++++ Provided passage
And if you're wondering why Strange doesn't simply handle this mystically, Thomas covers that base almost immediately--as he must, since he means for this part of his plot to continue for several issues.

Offhand, you and I could probably think of a number of workarounds for Strange here--for instance, what about a spell that simply causes everyone to dismiss Morgana's book as poppycock? National Enquirer fare? (And that's just off the top of my head, Doctor--you're bound to be more innovative in your field than I would be.)

As for Victor, he would continue to receive exposure in the distinctive costume of Baron Blood--while in mid-1990, the Thomases also have the distinction of scripting the last Dr. Strange issue produced by artist Gene Colan, who provides both pencils and inks.
++++++++
++++ Data provided
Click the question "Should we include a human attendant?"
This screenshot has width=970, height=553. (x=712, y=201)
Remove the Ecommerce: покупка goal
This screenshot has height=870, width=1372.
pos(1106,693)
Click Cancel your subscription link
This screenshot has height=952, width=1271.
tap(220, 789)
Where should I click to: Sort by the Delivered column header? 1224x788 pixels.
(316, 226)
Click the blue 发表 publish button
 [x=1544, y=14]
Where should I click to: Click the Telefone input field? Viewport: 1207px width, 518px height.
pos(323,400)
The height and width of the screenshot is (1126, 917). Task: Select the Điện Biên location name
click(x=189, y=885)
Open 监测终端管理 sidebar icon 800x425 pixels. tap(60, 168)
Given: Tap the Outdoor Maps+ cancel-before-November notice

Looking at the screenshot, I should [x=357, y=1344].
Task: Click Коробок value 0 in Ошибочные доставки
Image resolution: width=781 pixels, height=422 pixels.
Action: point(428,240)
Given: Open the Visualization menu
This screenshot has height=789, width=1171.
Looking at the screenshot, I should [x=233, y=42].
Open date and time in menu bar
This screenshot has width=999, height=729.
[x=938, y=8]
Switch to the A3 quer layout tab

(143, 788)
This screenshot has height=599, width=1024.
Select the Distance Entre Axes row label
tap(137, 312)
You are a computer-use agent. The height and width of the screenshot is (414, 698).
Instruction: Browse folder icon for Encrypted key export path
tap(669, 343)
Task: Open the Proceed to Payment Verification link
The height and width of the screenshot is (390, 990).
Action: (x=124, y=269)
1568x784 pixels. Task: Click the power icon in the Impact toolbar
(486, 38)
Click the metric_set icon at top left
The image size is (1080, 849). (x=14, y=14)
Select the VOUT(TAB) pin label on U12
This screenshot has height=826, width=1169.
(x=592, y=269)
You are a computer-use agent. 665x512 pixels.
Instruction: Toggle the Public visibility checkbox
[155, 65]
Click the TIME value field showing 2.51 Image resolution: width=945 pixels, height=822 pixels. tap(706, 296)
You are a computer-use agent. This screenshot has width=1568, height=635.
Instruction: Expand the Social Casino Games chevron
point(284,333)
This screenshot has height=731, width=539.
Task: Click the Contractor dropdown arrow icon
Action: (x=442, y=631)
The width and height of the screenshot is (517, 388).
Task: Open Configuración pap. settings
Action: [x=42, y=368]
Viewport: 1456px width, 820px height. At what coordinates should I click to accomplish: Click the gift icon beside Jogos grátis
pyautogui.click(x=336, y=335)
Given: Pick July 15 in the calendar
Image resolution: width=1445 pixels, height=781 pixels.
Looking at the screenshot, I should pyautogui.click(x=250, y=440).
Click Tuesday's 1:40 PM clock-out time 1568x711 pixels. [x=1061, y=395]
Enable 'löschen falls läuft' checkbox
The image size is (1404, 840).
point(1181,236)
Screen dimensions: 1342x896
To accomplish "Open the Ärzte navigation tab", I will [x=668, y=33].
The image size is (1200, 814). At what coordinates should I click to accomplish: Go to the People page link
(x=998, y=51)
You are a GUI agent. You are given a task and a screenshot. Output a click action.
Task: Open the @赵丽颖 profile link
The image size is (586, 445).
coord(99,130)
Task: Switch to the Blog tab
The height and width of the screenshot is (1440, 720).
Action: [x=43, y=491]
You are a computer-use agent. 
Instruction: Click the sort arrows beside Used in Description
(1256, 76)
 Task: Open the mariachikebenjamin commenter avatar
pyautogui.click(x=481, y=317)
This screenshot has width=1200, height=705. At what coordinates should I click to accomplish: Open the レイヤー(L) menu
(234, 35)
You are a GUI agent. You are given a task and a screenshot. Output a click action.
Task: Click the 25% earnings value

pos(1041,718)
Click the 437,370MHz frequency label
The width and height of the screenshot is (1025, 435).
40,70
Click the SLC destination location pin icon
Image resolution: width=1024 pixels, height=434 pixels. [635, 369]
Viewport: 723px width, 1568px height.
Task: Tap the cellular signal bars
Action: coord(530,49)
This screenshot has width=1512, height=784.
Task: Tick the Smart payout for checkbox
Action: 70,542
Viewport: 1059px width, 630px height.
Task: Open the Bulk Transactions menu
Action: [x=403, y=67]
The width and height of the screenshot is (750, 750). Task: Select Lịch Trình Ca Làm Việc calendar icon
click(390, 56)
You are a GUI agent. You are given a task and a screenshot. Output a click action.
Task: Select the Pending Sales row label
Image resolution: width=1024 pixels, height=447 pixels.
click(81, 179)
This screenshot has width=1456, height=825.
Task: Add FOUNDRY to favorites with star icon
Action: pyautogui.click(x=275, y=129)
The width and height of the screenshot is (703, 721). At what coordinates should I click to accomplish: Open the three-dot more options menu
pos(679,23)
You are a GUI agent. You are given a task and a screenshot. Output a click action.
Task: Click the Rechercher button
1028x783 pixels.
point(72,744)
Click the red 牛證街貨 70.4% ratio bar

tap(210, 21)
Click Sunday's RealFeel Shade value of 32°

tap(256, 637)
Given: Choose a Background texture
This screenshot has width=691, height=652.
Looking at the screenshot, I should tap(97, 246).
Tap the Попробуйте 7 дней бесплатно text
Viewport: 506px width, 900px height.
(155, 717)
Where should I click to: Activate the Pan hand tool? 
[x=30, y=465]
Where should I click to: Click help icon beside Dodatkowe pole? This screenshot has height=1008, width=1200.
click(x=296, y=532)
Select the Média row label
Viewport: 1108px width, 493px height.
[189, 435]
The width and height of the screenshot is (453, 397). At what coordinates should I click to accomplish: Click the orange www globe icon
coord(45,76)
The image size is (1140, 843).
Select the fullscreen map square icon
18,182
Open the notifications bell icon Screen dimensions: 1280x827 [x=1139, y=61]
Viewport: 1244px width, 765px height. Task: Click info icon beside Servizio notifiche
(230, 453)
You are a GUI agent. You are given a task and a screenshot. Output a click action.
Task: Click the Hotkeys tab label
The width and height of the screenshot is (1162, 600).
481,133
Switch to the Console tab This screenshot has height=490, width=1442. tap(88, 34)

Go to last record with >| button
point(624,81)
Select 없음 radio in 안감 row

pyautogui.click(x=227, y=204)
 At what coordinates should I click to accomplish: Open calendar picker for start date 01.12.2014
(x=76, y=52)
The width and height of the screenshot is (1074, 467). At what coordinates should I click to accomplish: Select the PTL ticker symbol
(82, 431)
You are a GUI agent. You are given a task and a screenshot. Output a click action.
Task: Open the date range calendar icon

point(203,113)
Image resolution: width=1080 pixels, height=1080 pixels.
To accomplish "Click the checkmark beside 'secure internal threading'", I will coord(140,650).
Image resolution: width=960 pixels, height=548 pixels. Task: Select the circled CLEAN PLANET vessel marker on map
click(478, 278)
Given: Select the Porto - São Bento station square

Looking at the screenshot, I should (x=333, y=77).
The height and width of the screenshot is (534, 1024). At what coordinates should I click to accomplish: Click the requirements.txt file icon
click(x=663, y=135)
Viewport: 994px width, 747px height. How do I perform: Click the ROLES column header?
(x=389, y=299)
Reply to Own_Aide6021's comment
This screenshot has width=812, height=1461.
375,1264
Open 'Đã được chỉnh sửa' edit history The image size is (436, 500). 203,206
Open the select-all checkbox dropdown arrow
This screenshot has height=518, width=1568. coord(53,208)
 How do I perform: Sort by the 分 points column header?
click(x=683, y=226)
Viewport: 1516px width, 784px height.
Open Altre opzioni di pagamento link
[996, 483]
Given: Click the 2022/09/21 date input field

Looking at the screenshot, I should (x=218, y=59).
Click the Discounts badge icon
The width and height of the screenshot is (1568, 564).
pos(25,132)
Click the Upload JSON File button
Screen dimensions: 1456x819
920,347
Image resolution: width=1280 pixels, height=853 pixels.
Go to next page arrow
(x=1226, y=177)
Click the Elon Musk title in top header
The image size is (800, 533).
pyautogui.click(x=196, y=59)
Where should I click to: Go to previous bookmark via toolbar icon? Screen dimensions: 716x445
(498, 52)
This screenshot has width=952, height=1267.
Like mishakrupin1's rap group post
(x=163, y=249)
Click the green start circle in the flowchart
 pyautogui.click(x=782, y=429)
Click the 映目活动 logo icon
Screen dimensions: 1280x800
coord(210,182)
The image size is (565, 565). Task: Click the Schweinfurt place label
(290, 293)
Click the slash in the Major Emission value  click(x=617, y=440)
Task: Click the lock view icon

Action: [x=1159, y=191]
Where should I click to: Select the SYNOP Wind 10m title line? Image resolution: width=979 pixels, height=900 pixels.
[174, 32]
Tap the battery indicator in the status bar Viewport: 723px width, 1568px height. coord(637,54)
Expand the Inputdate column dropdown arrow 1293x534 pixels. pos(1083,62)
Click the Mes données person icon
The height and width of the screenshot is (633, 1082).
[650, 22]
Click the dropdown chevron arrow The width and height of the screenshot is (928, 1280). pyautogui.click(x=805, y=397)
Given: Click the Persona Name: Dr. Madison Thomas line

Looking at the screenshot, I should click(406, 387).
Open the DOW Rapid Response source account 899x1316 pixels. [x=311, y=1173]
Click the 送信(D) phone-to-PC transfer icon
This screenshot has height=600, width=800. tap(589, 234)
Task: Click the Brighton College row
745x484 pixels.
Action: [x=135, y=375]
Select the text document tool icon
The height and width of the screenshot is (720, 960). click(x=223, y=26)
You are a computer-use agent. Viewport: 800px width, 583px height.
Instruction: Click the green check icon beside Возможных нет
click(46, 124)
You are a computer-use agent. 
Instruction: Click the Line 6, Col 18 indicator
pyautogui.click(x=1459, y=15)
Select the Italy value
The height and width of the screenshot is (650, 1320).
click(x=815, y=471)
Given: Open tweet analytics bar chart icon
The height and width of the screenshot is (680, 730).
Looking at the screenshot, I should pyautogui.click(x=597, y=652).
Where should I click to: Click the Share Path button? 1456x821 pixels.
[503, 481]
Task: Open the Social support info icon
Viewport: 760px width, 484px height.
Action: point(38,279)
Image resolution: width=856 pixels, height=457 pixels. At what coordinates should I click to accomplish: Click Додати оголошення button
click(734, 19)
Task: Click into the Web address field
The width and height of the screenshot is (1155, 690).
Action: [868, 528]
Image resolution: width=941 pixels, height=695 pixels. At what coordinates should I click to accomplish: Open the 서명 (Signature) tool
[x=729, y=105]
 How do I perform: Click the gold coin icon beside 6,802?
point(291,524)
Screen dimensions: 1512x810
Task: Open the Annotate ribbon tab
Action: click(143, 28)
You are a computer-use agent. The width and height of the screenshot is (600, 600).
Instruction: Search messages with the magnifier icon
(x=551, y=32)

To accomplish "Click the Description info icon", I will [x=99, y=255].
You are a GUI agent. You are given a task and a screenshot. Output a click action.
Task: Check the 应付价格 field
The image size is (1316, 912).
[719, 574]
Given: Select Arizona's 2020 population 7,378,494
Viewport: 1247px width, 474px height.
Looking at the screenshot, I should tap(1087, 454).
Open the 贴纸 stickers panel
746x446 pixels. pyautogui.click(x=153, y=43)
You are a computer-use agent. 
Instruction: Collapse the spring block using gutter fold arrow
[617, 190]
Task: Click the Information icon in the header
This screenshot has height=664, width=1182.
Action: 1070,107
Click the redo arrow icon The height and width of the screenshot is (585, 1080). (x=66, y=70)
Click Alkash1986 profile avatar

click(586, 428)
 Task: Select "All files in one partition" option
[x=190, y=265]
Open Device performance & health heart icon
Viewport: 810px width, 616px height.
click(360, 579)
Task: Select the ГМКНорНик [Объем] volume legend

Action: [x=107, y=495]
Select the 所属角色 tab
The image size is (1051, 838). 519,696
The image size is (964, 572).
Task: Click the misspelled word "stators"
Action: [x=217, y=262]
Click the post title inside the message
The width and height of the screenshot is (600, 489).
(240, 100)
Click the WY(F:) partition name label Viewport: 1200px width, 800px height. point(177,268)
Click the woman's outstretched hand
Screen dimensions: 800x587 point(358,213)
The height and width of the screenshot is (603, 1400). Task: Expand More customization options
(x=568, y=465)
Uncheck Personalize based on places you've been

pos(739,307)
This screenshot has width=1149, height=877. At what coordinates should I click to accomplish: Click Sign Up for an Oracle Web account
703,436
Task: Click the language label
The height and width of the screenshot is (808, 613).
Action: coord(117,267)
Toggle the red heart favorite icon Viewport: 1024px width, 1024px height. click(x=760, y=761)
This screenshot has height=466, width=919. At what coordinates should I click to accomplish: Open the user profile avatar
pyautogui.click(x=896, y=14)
++++++++
* [Instructions for the task]:
Rewrite the Doctor Strange commentary from "And if you're" up to and including "pencils and inks.", swapping "poppycock" for "nonsense".

* [Solved exercise]:
And if you're wondering why Strange doesn't simply handle this mystically, Thomas covers that base almost immediately--as he must, since he means for this part of his plot to continue for several issues.

Offhand, you and I could probably think of a number of workarounds for Strange here--for instance, what about a spell that simply causes everyone to dismiss Morgana's book as nonsense? National Enquirer fare? (And that's just off the top of my head, Doctor--you're bound to be more innovative in your field than I would be.)

As for Victor, he would continue to receive exposure in the distinctive costume of Baron Blood--while in mid-1990, the Thomases also have the distinction of scripting the last Dr. Strange issue produced by artist Gene Colan, who provides both pencils and inks.